O’Brien: These Pirates of the past part of special times
Pittsburgh sports author and Valley Mirror columnist Jim O’Brien
A youngster with the wonderful name of Nicholas Nottingham sends me e-mails from time to time. I met him at a book fair at the Greenville Library last fall. He’s on the middle school’s wrestling and football teams and seems like a nice kid. He recently sent me an e-mail with a photo attachment. It showed a baseball with a signature that wasn’t so clear, and asked me if I knew the name of the ballplayer. I told him it looked like Ralph Kiner to me. Nick wrote back and asked me if Kiner was any good. I told Nick that Kiner was a Hall of Fame outfielder for the Pirates back in the ‘40s and ‘50s and had the distinction of leading the National League in hitting home runs for seven straight seasons. No one else can make such a claim.
“How much is that ball worth?” wrote Nick in his next e- mail. I told him I don’t know the value of sports memorabilia, but suggested he contact a friend of mine, Diamond Jim Tripodi at his sports memorabilia shop in Rochester, Pennsylvania, or attend the annual Sports Card and Sports Memorabilia Show at Robert Morris University where there were hundreds of card dealers from around the country who could tell him the value of a baseball signed by Ralph Kiner. That show, the 34th of its kind at the Sewall Center at Robert Morris University in Moon Township, is being held this weekend, from Friday afternoon through Sunday afternoon. I will be there to sell and sign the sports books in my “Pittsburgh Proud” series, and visiting with some ballplayers who once played for the Pirates and some from other National League and American League teams.
The best known ballplayers are Dick Groat and El Roy Face, heroes of the 1960 World Series champion Pirates. Most of the rest of the autograph signing cast were not headliners, but they were part of special events in baseball history. Long-time Pirates’ fans will be familiar with Bob Bailey, a third baseman from Long Beach, California who was a “bonus baby” with the Pirates in 1961. There was no draft in those days and teams tried to outbid one another to get a whiz kid to sign with their club. The Pirates signed Bailey to a contract for $135,000, the largest ever paid to a ballplayer at that point in baseball history.
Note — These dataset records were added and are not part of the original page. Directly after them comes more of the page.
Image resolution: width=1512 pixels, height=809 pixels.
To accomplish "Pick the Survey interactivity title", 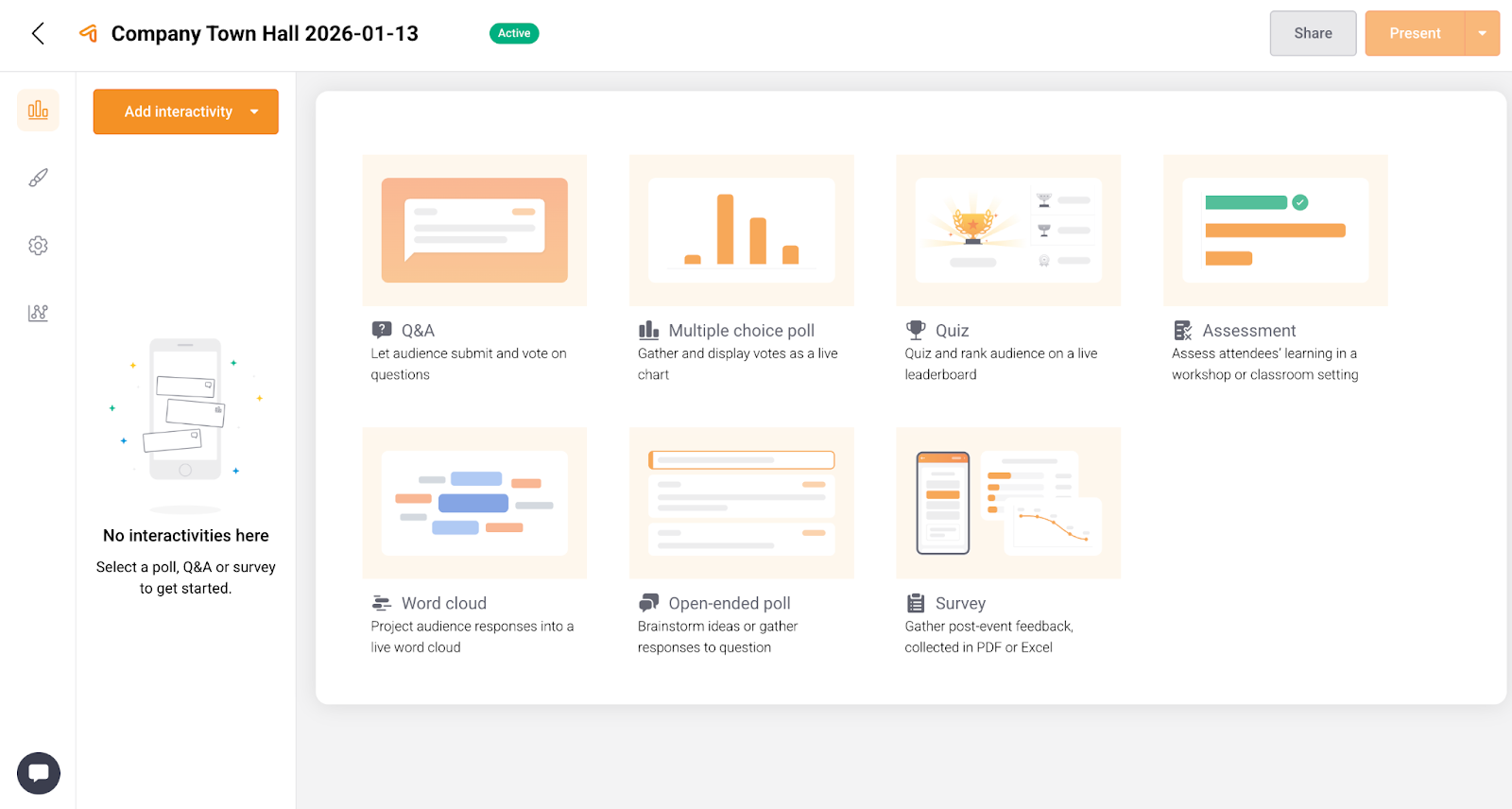I will (960, 603).
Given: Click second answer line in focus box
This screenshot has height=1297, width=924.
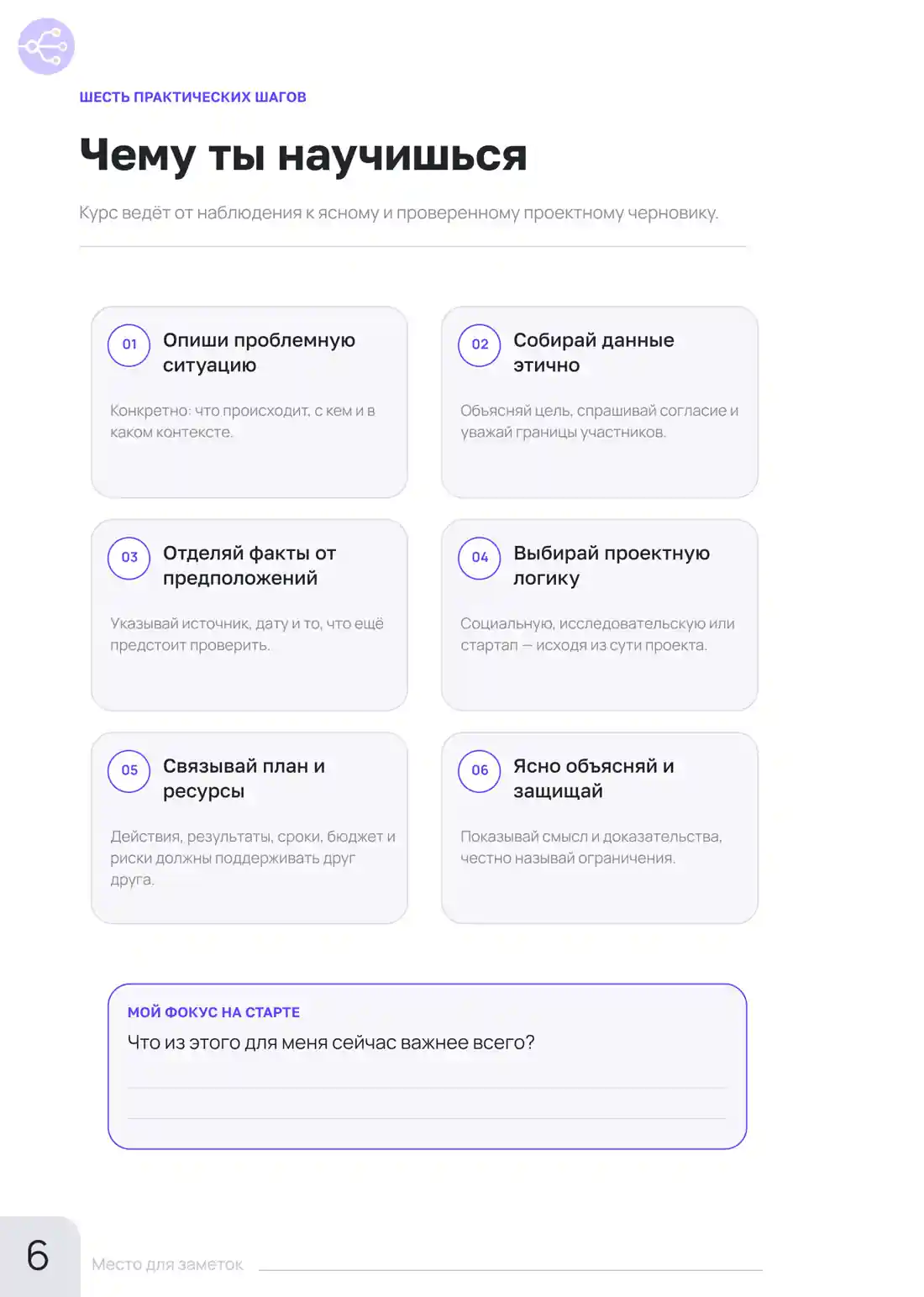Looking at the screenshot, I should (x=427, y=1118).
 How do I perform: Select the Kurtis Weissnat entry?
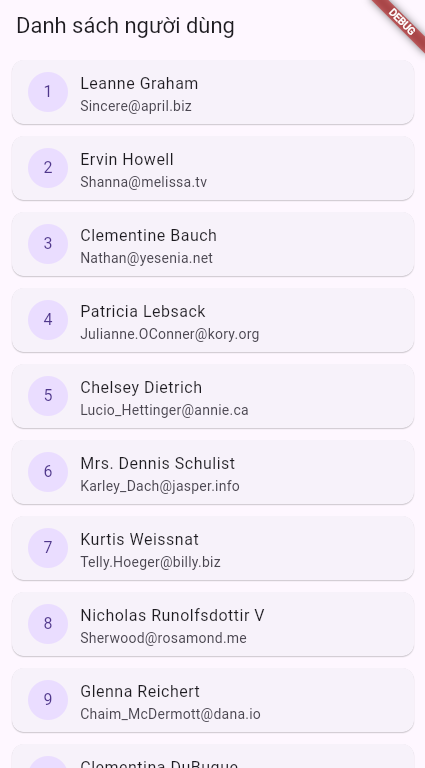[212, 548]
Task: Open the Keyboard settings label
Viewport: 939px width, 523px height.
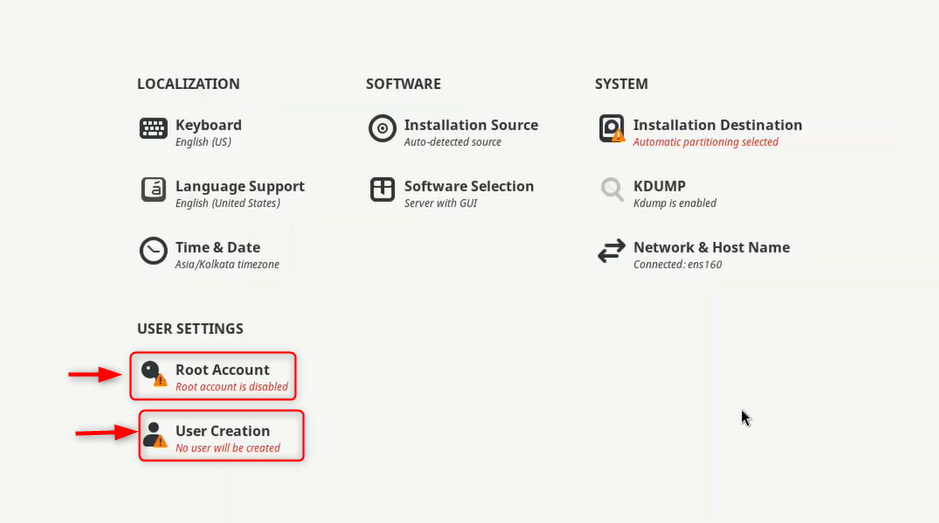Action: click(x=208, y=125)
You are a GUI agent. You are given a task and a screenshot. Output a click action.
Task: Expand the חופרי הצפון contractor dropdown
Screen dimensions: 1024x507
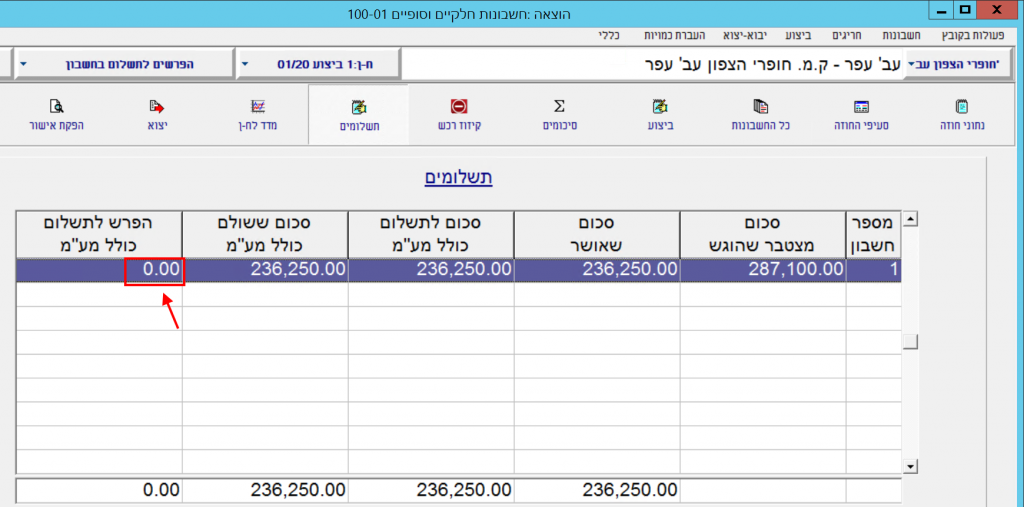tap(911, 65)
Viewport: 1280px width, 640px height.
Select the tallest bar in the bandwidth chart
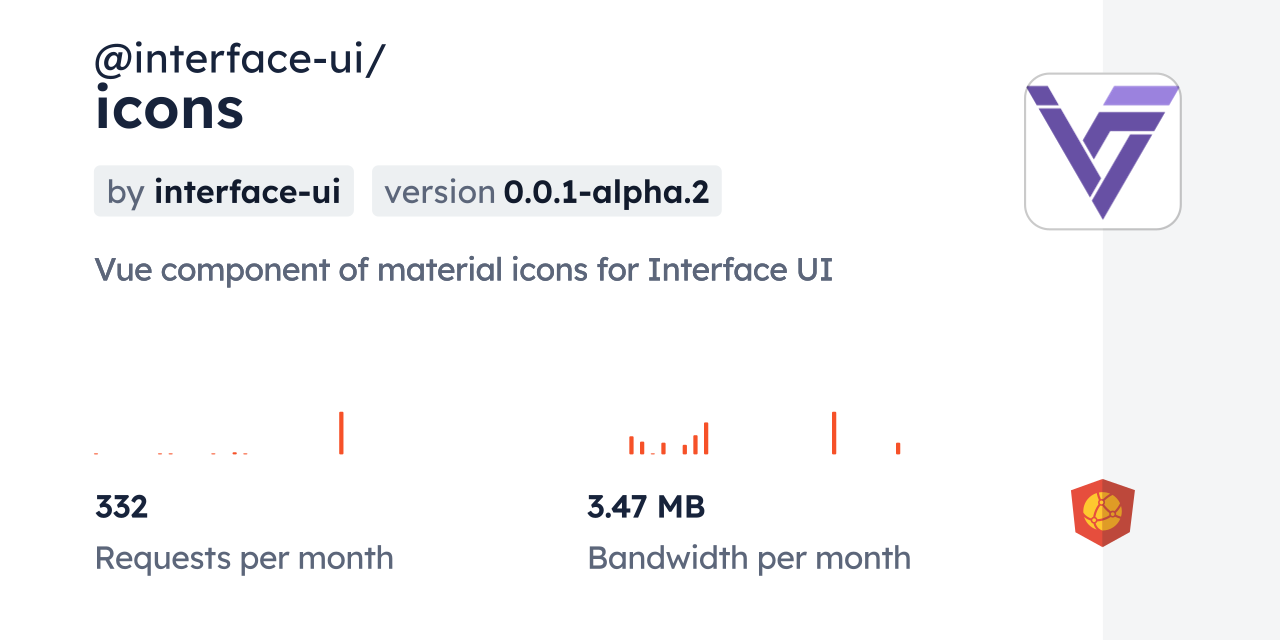834,433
A “bonus baby” had to stay with the major league team as a rookie and bypass the minor leagues. It was part of the system. Bailey, who will turn 69 this October, played five seasons with the Pirates and 17 years in the big leagues and had a career batting average of .257. His best season with the Pirates was his fifth and final one, hitting at a .279 clip with 13 home runs. He hit 28 home runs and 26 home runs in two of his seven seasons with the Montreal Expos. Charles “Whammy” Douglas, who pitched briefly for the Pirates in the late ‘50s, is another intriguing figure scheduled to sign at the XXXIV Sports Classic Show. Douglas was toiling in the Pirates’ farm system when he was tossed into a trade with the Cincinnati Reds that I regard as the greatest trade in Pirates’ history.
On Jan. 30, 1959, the Pirates dealt Frank Thomas, one of the team’s all-time greatest home run hitters and a Pittsburgh product, along with Douglas, Johnny Powers and Jim Pendleton, to the Reds in exchange for Harvey Haddix, Smoky Burgess and Don Hoak. Haddix, Burgess and Hoak would all play major roles in the Pirates’ winning the National League title in 1960 and then beating the highly favored New York Yankees in the World Series. That’s when Bill Mazeroski hit the home run leading off the bottom of the ninth inning to decide the contest, 10-9, in the Pirates’ favor. Maz, by the way, won’t be at this year’s sports card show even though he has been a mainstay for most of the previous events. Other Pirates participating in this show include Mike “Hit Man” Easler, who provided the kind of consistent offensive force the Bucs could use these days, was a productive player for the Pirates from 1977 to 1983, in his 14-year career. Jim Rooker was a reliable pitcher for the Pirates from 1973 to 1980, and later was a member of the broadcast team and the owner of a bar/restaurant in Ambridge called “Rook’s Saloon.”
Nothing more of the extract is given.